──────── DOCUMENT EXCERPT

Wall Street’s 2024 faceplant: The year all its predictions got smoked 

But it’s not a first… it’s been wrong for three years straight.

4 Min Read
Wall Street

Wall Street’s crystal ball missed the mark in 2024 from the get-go.  

While you were still sending those “Happy New Year 🎉” emails earlier this year, the market had already left Wall Street’s targets in the dust. By mid-January, the S&P 500 had surged past analysts’ end-of-year targets — an embarrassment only matched by their confidence. 

Getting it wrong is one thing. The strategists also forecast a modest 2% gain for the year.  

What did the S&P 500 deliver? The index obliterated forecasts, notching a jaw-dropping 27% gain against that lukewarm prediction. 

Take JPMorgan. The world’s biggest bank kicked off 2024 with a timid 4,200-point target, more than 40% below where the S&P actually landed.  

MONIIFY reached out to the big firms for comments, but all we got were out-of-office replies. 

It wasn’t just JPMorgan — Goldman Sachs, Morgan Stanley, Bank of America and UBS all missed the memo. Their forecasts ranged from 4,200 to 5,400, miles short of the 6,000-point milestone the market smashed through.  

The average 2024 projection from these titans? 4,866 — a whopping 22% miss. Of course, most of them updated it over the course of the year.

────────────────
──────── COLLECTED DATA

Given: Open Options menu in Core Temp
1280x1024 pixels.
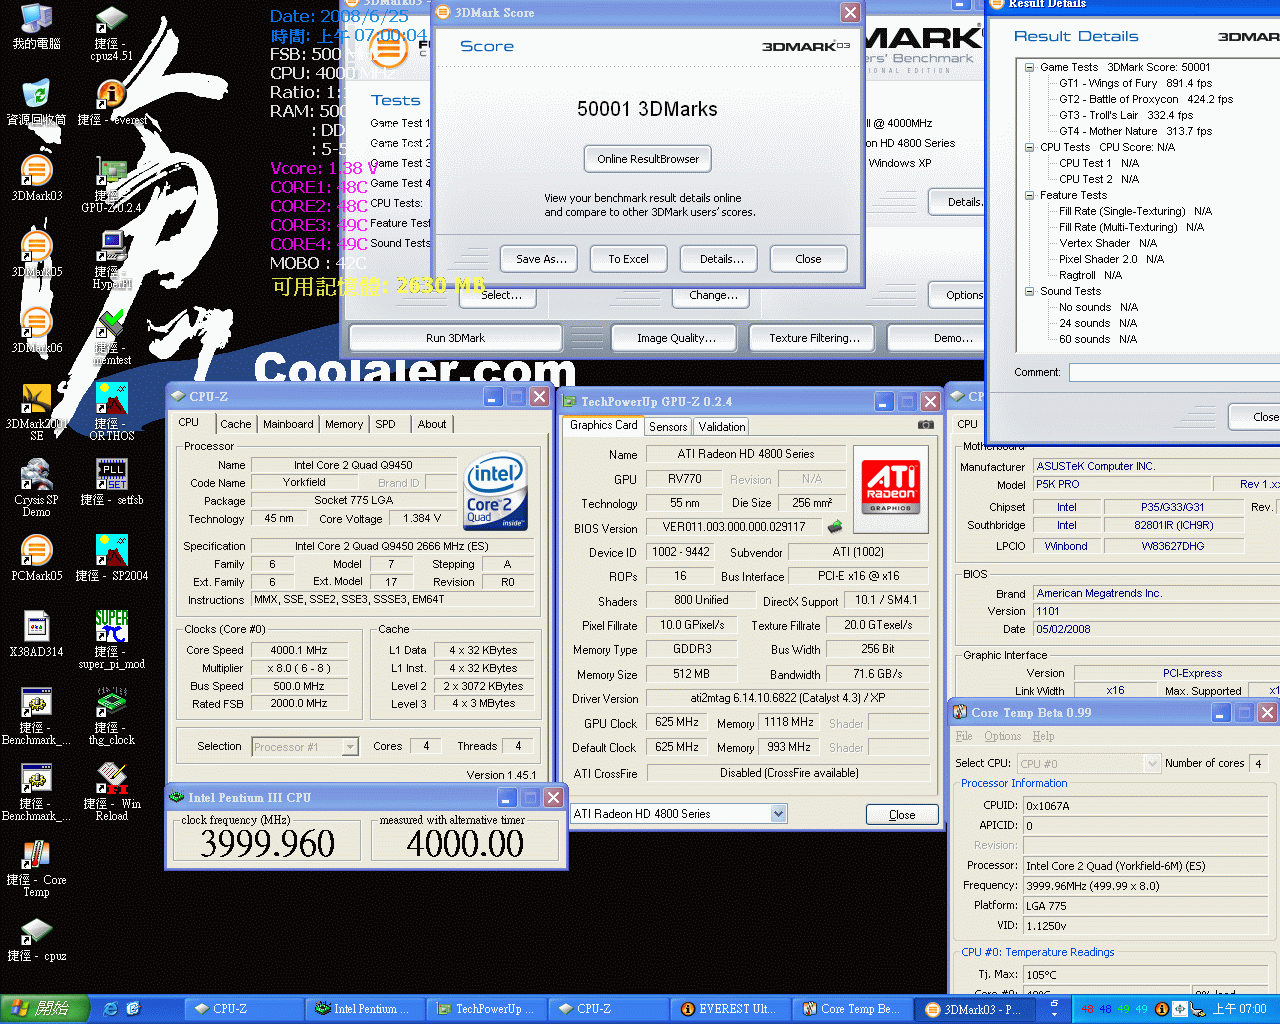Looking at the screenshot, I should (1002, 736).
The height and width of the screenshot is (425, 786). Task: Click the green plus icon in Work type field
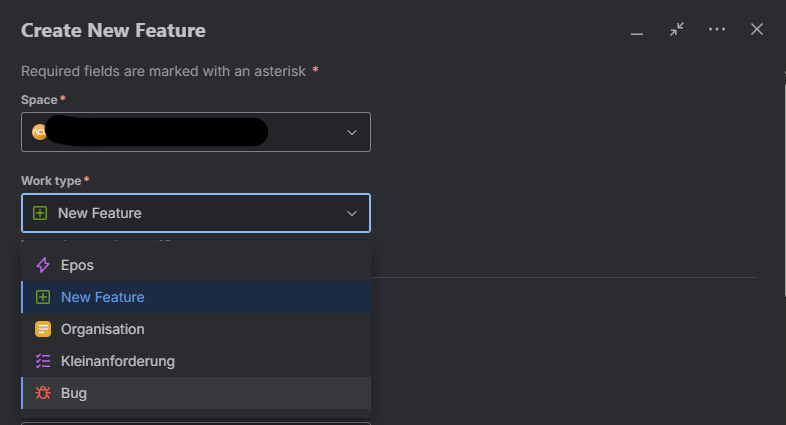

────────────────

▶ **TASK DETAILS**: In the article about Wall Street's 2024 predictions, what S&P 500 target did JPMorgan start the year with? Nothing in the listing matters here.

▶ **EXERCISE SOLUTION**: 4,200 points